= SET PROBLEM =
Arrange everything from the beginning of the material below down to the line that contains "coord(60,1)" as a JSON list of strings, one string per line, with blank lines skipped and the pictures omitted.
>> start MATERIAL SUPPLIED
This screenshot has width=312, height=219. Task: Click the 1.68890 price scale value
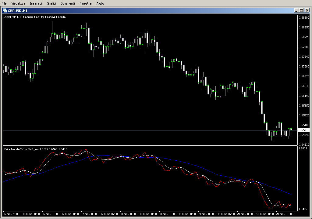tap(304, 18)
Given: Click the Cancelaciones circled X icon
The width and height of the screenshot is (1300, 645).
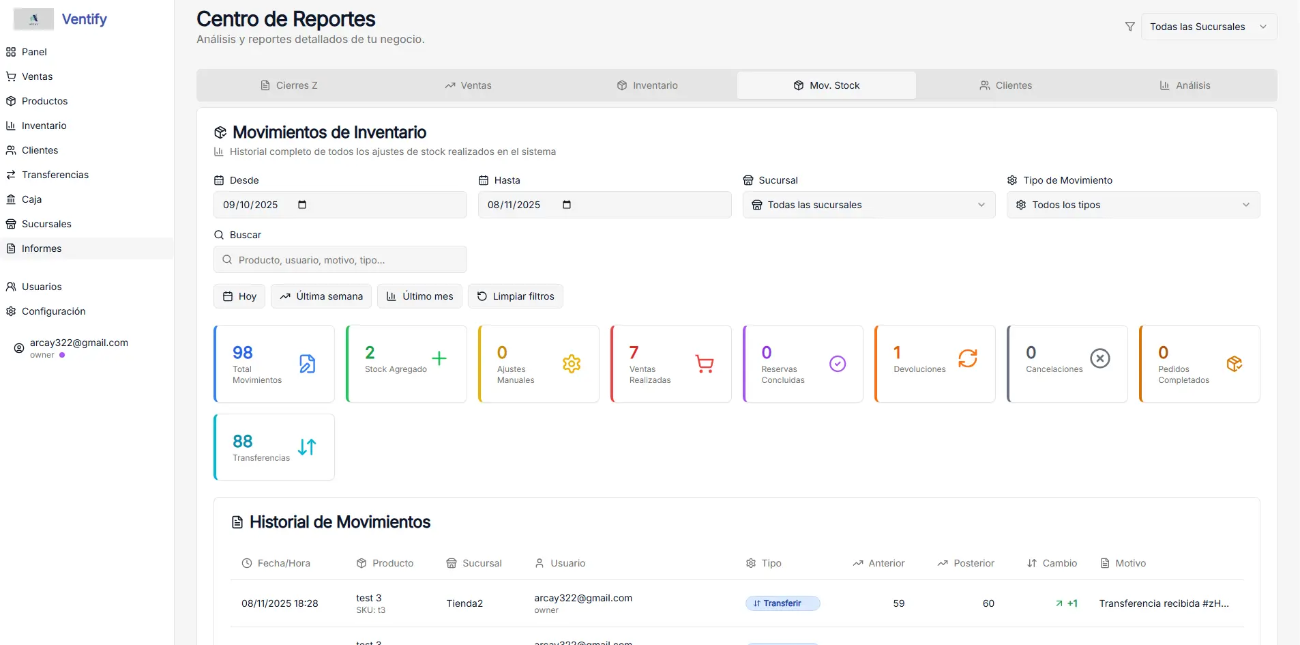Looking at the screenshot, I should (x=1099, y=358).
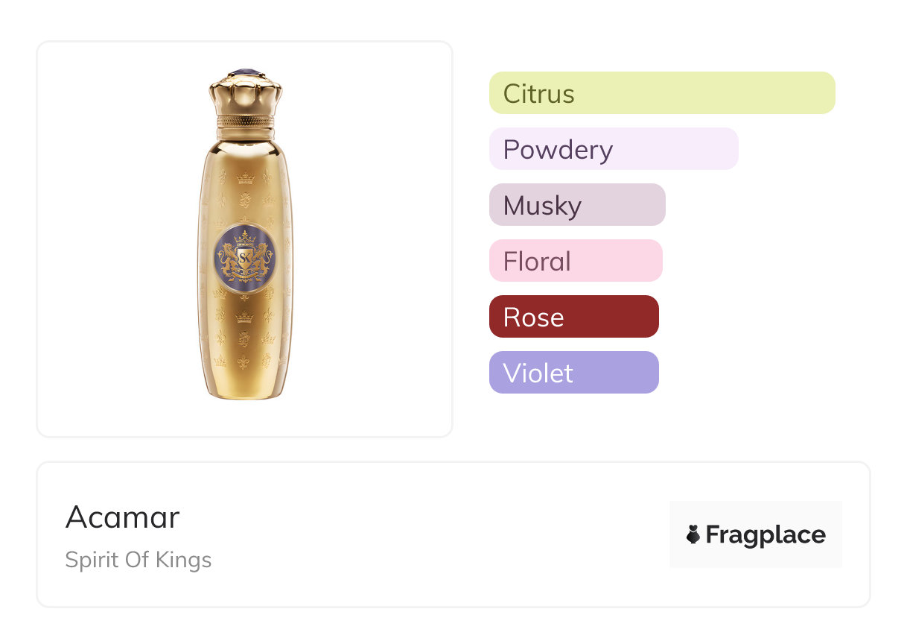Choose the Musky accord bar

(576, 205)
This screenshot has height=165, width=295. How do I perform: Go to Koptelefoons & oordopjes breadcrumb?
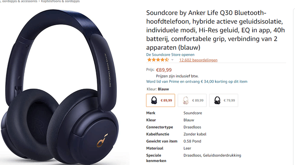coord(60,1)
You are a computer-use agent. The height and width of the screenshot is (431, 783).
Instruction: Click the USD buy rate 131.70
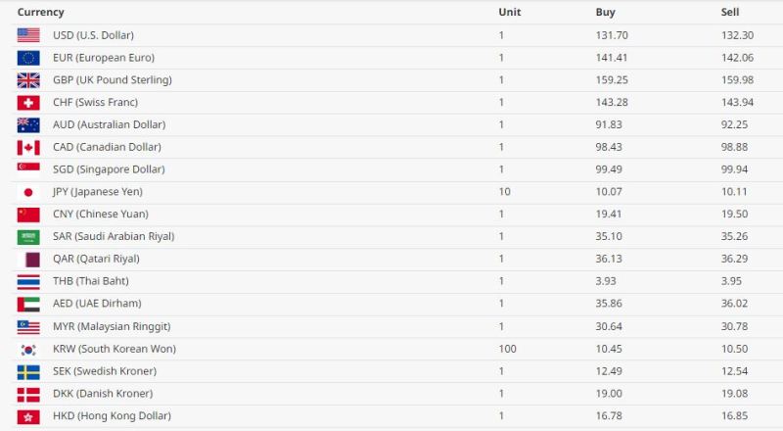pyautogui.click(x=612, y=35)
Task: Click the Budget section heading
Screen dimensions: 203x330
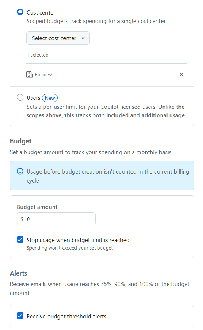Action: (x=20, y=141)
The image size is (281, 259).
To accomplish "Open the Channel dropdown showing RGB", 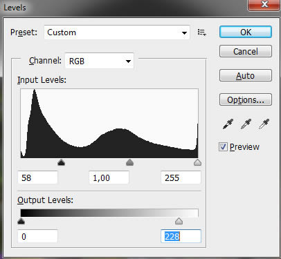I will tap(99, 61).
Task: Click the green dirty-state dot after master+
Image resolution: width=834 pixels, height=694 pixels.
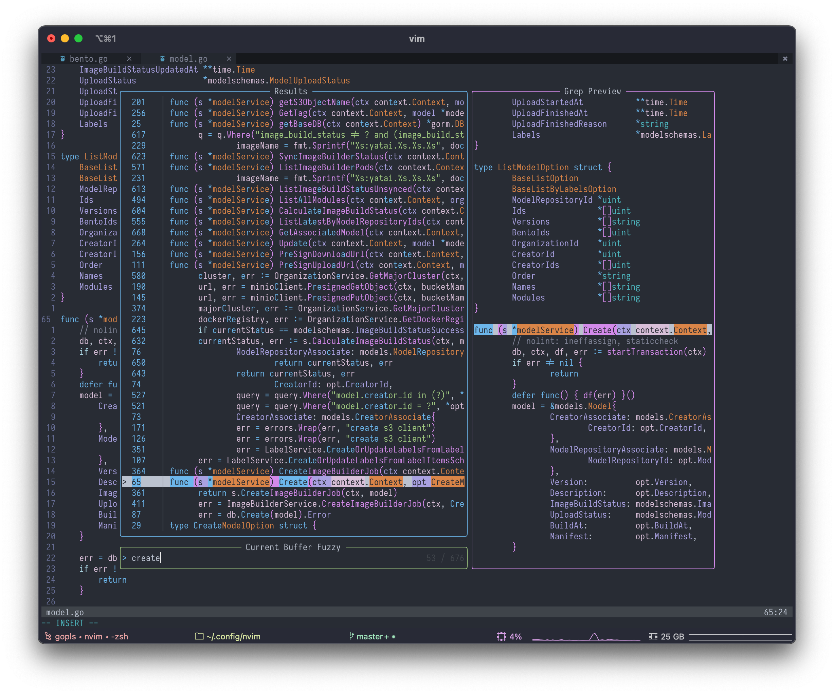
>> end MATERIAL SUPPLIED
= RESPONSE TO THIS TASK =
[
  "This screenshot has width=312, height=219. Task: Click the 1.68890 price scale value",
  "tap(304, 18)",
  "Given: Click the Cancelaciones circled X icon",
  "The width and height of the screenshot is (1300, 645).",
  "Looking at the screenshot, I should (x=1099, y=358).",
  "Choose the Musky accord bar",
  "(576, 205)",
  "This screenshot has height=165, width=295. How do I perform: Go to Koptelefoons & oordopjes breadcrumb?",
  "coord(60,1)"
]